#### [What this task involves]
Rewrite the data below as a numbered list, skipping blank lines. Begin at the line containing "This screenshot has height=590, width=558." and stop after the line containing "Action: (x=340, y=565)".

— BEGIN —

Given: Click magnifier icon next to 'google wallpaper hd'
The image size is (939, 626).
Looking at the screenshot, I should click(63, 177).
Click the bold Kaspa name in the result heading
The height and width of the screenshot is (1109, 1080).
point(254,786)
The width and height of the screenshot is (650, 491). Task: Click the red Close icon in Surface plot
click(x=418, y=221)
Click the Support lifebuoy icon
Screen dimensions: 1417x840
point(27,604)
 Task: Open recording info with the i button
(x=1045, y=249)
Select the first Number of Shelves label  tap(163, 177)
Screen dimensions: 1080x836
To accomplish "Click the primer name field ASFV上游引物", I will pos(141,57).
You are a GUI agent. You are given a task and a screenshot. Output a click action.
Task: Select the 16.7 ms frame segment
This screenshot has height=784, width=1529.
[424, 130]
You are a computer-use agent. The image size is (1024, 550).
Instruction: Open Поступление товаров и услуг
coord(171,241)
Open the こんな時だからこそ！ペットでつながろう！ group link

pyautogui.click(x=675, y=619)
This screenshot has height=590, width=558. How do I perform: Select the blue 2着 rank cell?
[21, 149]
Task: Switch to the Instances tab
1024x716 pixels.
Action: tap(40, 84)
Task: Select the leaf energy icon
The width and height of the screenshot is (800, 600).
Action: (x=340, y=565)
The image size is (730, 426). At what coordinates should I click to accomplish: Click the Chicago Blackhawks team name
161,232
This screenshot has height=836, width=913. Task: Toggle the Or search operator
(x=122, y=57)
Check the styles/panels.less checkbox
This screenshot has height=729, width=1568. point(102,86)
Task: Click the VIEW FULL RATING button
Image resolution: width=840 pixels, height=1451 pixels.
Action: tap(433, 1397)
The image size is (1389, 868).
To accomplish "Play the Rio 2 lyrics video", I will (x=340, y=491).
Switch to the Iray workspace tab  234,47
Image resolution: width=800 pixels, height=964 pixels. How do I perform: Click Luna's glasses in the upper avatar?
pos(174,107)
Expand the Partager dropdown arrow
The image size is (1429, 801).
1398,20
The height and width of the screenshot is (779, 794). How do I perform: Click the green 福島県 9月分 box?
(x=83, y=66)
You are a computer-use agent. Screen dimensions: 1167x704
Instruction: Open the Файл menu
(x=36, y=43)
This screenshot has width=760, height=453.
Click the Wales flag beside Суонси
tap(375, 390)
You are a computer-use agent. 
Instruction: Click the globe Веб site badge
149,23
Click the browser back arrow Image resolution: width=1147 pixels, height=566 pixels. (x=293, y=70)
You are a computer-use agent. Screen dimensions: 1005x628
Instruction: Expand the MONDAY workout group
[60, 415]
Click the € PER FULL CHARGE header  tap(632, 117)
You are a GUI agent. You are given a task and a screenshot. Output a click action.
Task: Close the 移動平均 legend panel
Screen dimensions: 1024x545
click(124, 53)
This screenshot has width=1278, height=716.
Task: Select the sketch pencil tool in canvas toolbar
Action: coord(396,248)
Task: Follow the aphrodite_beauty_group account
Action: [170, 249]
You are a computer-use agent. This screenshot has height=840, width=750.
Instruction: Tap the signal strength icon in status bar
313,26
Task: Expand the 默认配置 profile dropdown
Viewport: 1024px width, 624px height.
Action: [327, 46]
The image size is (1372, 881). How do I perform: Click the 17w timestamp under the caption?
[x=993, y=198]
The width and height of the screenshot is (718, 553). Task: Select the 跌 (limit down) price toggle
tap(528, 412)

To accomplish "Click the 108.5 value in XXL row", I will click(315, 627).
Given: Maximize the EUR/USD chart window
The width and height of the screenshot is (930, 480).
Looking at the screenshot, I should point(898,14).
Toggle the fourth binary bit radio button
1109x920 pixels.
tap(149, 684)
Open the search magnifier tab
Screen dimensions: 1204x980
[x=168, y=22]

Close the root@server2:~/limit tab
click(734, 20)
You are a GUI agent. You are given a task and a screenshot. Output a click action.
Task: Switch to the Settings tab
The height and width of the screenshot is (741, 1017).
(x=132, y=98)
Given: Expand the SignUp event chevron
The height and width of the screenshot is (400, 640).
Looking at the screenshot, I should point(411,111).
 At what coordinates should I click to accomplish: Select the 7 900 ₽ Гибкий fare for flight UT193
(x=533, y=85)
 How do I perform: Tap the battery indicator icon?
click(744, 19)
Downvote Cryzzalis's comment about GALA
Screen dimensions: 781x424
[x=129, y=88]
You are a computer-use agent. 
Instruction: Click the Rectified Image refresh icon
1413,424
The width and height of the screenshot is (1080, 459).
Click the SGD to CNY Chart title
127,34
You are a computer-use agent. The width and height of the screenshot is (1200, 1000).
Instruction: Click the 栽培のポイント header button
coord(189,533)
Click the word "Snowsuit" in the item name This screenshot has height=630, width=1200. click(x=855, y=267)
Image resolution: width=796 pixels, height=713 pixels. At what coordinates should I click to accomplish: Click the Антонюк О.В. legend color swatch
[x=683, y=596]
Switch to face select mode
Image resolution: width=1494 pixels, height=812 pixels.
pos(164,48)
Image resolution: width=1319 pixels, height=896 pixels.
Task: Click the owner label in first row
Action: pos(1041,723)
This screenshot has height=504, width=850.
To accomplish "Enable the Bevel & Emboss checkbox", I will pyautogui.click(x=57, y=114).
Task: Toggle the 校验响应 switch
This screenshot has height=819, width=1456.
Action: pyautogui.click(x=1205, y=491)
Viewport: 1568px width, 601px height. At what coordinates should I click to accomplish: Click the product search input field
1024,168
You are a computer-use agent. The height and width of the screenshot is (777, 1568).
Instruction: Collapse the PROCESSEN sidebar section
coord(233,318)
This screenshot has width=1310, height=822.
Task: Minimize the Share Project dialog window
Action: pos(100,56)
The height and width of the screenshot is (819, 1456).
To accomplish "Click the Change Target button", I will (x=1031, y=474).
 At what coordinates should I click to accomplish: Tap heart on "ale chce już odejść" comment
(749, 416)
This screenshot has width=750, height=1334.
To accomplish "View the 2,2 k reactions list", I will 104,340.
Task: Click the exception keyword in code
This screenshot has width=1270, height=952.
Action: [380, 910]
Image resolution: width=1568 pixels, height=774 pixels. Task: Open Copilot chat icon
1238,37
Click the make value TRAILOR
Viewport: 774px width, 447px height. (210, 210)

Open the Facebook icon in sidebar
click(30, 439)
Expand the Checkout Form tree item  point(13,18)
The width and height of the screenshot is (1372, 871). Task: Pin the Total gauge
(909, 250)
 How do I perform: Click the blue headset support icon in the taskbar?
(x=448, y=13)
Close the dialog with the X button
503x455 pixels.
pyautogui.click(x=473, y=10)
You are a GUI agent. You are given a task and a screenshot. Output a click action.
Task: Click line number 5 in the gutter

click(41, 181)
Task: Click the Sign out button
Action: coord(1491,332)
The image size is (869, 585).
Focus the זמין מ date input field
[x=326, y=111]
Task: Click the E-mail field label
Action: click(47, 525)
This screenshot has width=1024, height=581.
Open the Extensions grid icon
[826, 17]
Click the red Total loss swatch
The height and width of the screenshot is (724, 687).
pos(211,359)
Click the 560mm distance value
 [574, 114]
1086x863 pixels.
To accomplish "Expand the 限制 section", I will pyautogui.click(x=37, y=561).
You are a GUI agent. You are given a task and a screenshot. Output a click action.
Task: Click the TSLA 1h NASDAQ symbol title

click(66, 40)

— END —

#### [Answer]
1. This screenshot has height=590, width=558. How do I perform: Select the blue 2着 rank cell?
2. [21, 149]
3. Task: Switch to the Instances tab
4. 1024x716 pixels.
5. Action: tap(40, 84)
6. Task: Select the leaf energy icon
7. The width and height of the screenshot is (800, 600).
8. Action: (x=340, y=565)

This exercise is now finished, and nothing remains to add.